ИСХОДНЫЙ ТЕКСТ:
Нередко Шишкину в укор ставят излишнюю натуралистичность его картин, дескать, это уже фотография какая-то, а не искусство.
Верность натуре Иван Иванович действительно считал важнейшим свойством пейзажа. Однако не так всё однозначно с трактовкой его картин, случались и забавные истории. Однажды Шишкин работал на натуре, закончил этюд соснового леса, наносил последние штрихи и был весьма доволен результатом: этюд с протокольной точностью воспроизводил пейзаж. Уносящиеся ввысь вершины деревьев, зыбкий густой воздух лесной чащобы, плотная, чешуйчатая кора стволов. Кажется, всмотревшись, можно каждую хвоинку идентифицировать.
К Шишкину подошла местная крестьянка, долго смотрела на творение рук его, при этом тяжко вздыхала. Художник спросил, нравится ли ей картина, женщина горячо кивнула, куда ж, мол, лучше, еще как нравится! «А что здесь изображено?» — поинтересовался Шишкин. На что получил мгновенный ответ: «Должно, Гроб Господень». Увидев по выражению лица странного барина, что, похоже, промахнулась, крестьянка поспешила его утешить: «Не угадала? Ну так погоди, сына Васютку пришлю, он грамотный — живо разгадает».
Любовь к природе не была единственным сильным чувством в жизни Шишкина.
Известно о двух женах художника, обе рано умерли, оставив в его душе глубокие раны. В обоих случаях вернуться к жизни помогла родная Елабуга. И была еще любовная история, связанная с Елабугой. В один из последних приездов на малую родину Шишкин увлекся местной молодой женщиной. Страсть была взаимной, женщина родила ему ребенка, но ни официальной женитьбы, ни признания ребенка не последовало. Лев Анисов в биографии художника, написанной для серии ЖЗЛ, упоминает этот факт, но след той женщины, равно как и ребенка, затерялся.
Шишкин очень не любил официальные мероприятия, долгие речи и всевозможные заседания.

ЦЕЛЬ УПРАЖНЕНИЯ:
Определите, согласуются ли с текстом о Шишкине утверждения 1. Крестьянка сказала художнику, что картина ей не нравится. 2. Обе жены Шишкина рано умерли. 3. Шишкин любил официальные мероприятия и долгие речи. На каждое ответьте «да» или «нет» и приведите точную цитату из текста, которая это решает. Листинг здесь не понадобится.

ФРАГМЕНТ НАБОРА ДАННЫХ:
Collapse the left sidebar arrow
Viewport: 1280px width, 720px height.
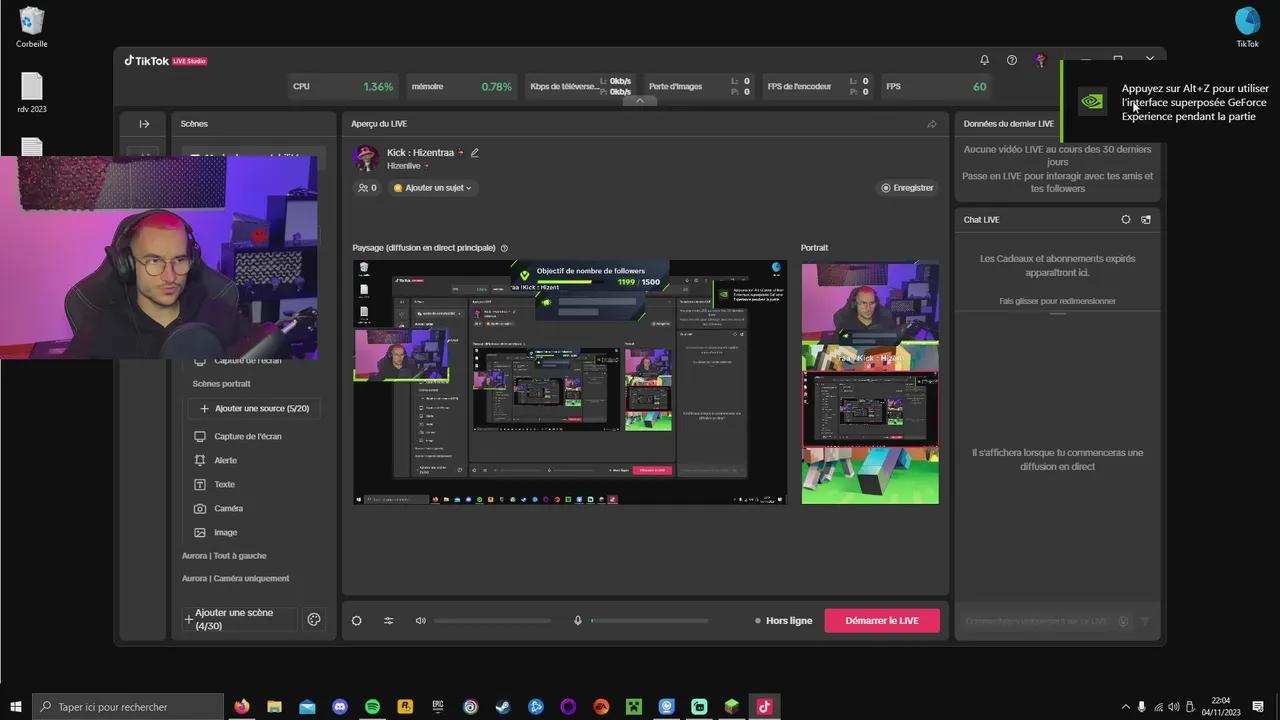144,124
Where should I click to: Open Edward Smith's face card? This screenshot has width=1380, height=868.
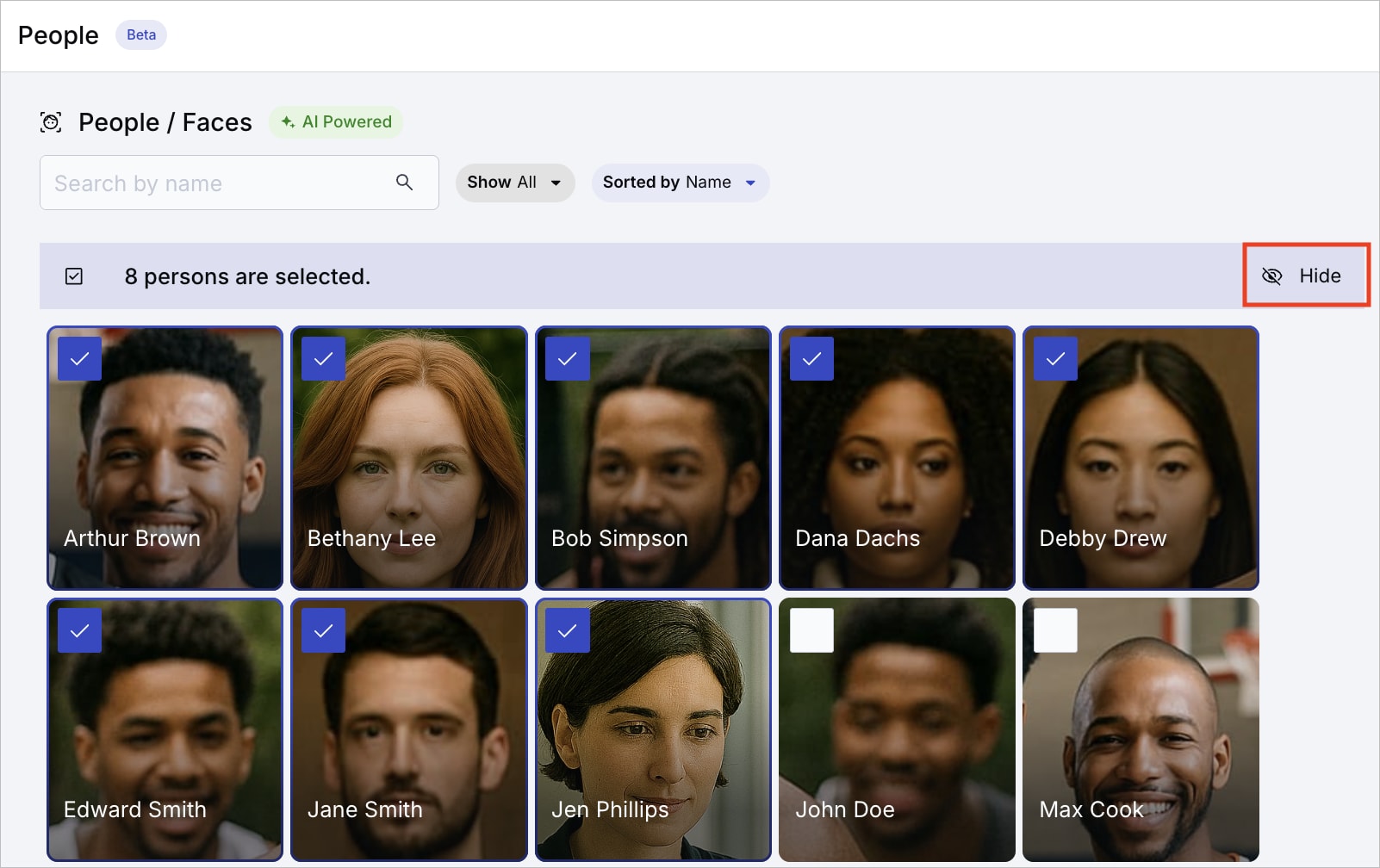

РЕШЕНИЕ ЗАДАЧИ:
1. Нет: «еще как нравится!»
2. Да: «обе рано умерли».
3. Нет: «Шишкин очень не любил официальные мероприятия, долгие речи и всевозможные заседания».